▸ **GIVEN TEXT**
****

Original jurisdiction, in re determination of President Judge for the 30th Judicial District, and original jurisdiction, Miscellaneous Docket No. 2724, in re determination of President Judge for the 36th Judicial District.
Bell, C. J., Musmanno, Jones, Cohen, Eagen, O'Brien and Roberts, JJ. Opinion by Mr. Chief Justice Bell. Mr. Justice Eagen concurs in the result.
F. Joseph Thomas, Judge of the Court of Common Pleas of the 30th Judicial District, has presented a petition to this Court requesting us to take original jurisdiction in this matter and decide that, in spite of the longer continuous Judicial service of Judge P. Richard Thomas, they must cast lots for priority of commission and resultingly the office of President Judge of the Court of Common Pleas of the 30th Judicial District.
John N. Sawyer, Judge of the Court of Common Pleas of the 36th Judicial District, has presented a similar petition to this Court requesting us to take original jurisdiction and decide whether he or Judge Ralph F. Scalera, who was appointed by the Governor on June 16, 1964 and served continuously thereafter, is entitled to priority of commission and consequently to be President Judge of the Court of Common Pleas of the 36th Judicial District. Both Judge Scalera and Judge Sawyer were elected for a 10-year term at the general election in November, 1965.
Because of the time element and the importance of the issues involved, this Court, under and by virtue of our King's Bench power, hereby takes original jurisdiction of both these petitions. These petitions raise the same questions and the same issues and will be considered together.
On January 6, 1964, the Governor of Pennsylvania appointed P. Richard Thomas a Judge of the Court of Common Pleas in the 30th Judicial District to serve until the first Monday in January, 1966; and on September 5, 1964, because of the death of President Judge Mook, P. Richard Thomas was appointed by the Governor to be President Judge of said Court. P. Richard Thomas served as Judge and subsequently President Judge from the time of his respective appointments.

****

▸ **RECORDS FOR THIS TASK**
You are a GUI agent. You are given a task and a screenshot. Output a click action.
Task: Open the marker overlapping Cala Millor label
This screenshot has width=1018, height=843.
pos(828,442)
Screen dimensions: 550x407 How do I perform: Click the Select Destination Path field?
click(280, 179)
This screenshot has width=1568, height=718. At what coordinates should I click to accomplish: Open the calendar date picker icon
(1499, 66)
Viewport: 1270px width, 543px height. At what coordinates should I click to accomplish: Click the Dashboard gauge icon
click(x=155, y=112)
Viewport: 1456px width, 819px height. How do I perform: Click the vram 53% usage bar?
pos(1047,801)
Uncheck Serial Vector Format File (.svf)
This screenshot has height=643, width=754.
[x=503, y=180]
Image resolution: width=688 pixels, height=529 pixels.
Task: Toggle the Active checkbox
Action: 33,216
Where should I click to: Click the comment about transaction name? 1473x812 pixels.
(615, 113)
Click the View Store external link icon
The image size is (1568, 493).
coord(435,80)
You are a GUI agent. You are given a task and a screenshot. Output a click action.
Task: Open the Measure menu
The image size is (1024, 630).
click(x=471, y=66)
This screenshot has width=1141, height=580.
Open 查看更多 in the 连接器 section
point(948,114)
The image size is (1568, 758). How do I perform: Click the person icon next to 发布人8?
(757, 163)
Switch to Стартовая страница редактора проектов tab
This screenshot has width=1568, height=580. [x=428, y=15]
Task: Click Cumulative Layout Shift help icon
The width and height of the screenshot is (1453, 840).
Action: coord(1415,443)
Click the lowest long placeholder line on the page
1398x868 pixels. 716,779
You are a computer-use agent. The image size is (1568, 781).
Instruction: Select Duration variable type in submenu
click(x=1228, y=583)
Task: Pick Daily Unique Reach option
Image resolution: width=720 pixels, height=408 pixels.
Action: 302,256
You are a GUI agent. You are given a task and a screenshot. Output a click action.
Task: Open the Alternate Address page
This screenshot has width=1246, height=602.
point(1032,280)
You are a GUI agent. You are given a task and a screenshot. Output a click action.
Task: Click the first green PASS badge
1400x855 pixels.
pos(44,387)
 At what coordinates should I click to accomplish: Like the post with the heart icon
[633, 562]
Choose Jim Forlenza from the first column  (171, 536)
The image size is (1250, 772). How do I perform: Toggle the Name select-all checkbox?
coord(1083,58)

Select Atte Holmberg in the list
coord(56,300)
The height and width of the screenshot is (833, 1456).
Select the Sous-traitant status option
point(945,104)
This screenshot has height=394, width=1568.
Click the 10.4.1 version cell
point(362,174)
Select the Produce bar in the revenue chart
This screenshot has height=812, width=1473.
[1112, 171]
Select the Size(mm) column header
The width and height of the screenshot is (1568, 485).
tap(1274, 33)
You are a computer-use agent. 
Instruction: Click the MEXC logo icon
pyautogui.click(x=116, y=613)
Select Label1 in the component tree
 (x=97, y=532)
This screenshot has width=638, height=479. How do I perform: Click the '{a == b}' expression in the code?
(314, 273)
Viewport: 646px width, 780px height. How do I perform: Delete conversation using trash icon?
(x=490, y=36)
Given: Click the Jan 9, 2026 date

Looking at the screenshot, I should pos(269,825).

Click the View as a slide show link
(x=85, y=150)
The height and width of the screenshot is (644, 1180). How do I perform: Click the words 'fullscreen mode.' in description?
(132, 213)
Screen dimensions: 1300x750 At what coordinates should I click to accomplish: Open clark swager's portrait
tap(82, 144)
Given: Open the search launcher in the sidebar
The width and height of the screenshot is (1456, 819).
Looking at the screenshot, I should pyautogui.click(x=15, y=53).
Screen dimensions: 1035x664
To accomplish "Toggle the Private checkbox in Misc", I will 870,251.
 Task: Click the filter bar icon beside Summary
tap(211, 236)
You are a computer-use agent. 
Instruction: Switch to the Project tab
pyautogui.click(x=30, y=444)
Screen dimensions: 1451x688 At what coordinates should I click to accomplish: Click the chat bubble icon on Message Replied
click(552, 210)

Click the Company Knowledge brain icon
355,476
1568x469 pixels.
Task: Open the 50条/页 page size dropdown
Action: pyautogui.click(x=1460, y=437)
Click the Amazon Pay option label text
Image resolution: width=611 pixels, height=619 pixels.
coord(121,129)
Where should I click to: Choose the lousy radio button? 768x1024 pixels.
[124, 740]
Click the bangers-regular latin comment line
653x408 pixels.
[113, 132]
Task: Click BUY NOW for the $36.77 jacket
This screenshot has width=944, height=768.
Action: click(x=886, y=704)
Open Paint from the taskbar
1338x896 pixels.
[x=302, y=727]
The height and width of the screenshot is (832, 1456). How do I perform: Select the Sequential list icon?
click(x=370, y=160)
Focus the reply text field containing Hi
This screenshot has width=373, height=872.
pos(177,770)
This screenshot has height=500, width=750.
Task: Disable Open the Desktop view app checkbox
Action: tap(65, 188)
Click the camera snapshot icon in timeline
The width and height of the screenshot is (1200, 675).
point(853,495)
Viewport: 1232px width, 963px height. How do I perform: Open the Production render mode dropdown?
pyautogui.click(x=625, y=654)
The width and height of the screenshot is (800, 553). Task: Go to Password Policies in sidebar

****

▸ **TASKS TO PERFORM**
1. Convert everything in the entries from the line containing "Click the Company Knowledge brain icon" down to the last line of the entries into a JSON list of strings, with one string per line and blank lines omitted.
2. Carry on the court opinion on the President Judge petitions from the point where it ends.

▸ **RESULTS OF THE TASKS**
1.
[
  "Click the Company Knowledge brain icon",
  "355,476",
  "1568x469 pixels.",
  "Task: Open the 50条/页 page size dropdown",
  "Action: pyautogui.click(x=1460, y=437)",
  "Click the Amazon Pay option label text",
  "Image resolution: width=611 pixels, height=619 pixels.",
  "coord(121,129)",
  "Where should I click to: Choose the lousy radio button? 768x1024 pixels.",
  "[124, 740]",
  "Click the bangers-regular latin comment line",
  "653x408 pixels.",
  "[113, 132]",
  "Task: Click BUY NOW for the $36.77 jacket",
  "This screenshot has width=944, height=768.",
  "Action: click(x=886, y=704)",
  "Open Paint from the taskbar",
  "1338x896 pixels.",
  "[x=302, y=727]",
  "The height and width of the screenshot is (832, 1456). How do I perform: Select the Sequential list icon?",
  "click(x=370, y=160)",
  "Focus the reply text field containing Hi",
  "This screenshot has width=373, height=872.",
  "pos(177,770)",
  "This screenshot has height=500, width=750.",
  "Task: Disable Open the Desktop view app checkbox",
  "Action: tap(65, 188)",
  "Click the camera snapshot icon in timeline",
  "The width and height of the screenshot is (1200, 675).",
  "point(853,495)",
  "Viewport: 1232px width, 963px height. How do I perform: Open the Production render mode dropdown?",
  "pyautogui.click(x=625, y=654)",
  "The width and height of the screenshot is (800, 553). Task: Go to Password Policies in sidebar"
]

2.
P. Richard Thomas and F. Joseph Thomas were each elected to the Court of Common Pleas in said District at the general election in November, 1965 for a 10-year term, commencing the first Monday in January, 1966. On that date, F. Joseph Thomas began for the first time his service as a Judge.*fn1
Does Judge P. Richard Thomas's prior and longer continuous Judicial service entitle him to seniority or must they cast lots?
The Constitution of Pennsylvania is clear and unambiguous on the issue here involved. Article V, § 17, provides: "Should any two or more judges of the Supreme Court, or any two or more judges of the court of common pleas for the same district, be elected at the same time,*fn2 they shall, as soon after the election as convenient, cast lots for priority of commission, . . ." The fairness and wisdom of this provision in situations like the present may be doubted,*fn3 but its language
gives no support to the inclusion of prior judicial service except when a President Judge of a Court shall be re-elected.*fn4 On the contrary, the Constitution provides in the clearest language that when two or more Judges of the Supreme Court or for the Court of Common Pleas for the same District are elected at the same time, they must cast lots for priority of commission.
Attorney General Thomas D. McBride rendered an Opinion on August 4, 1958, reported in 15 Pa. D. & C. 2d 8, in which he stated that when two Common Pleas Judges are elected for the same Judicial District at the same election, prior Judicial service was irrelevant and could not be counted in the determination of priority of commission. The present Attorney General, Walter E. Alessandroni, relying on Commonwealth ex rel. Reeder v. Pattison, 109 Pa. 165,*fn5 rendered an Opinion on December 13, 1965 which overruled Attorney General McBride's prior Opinion and ...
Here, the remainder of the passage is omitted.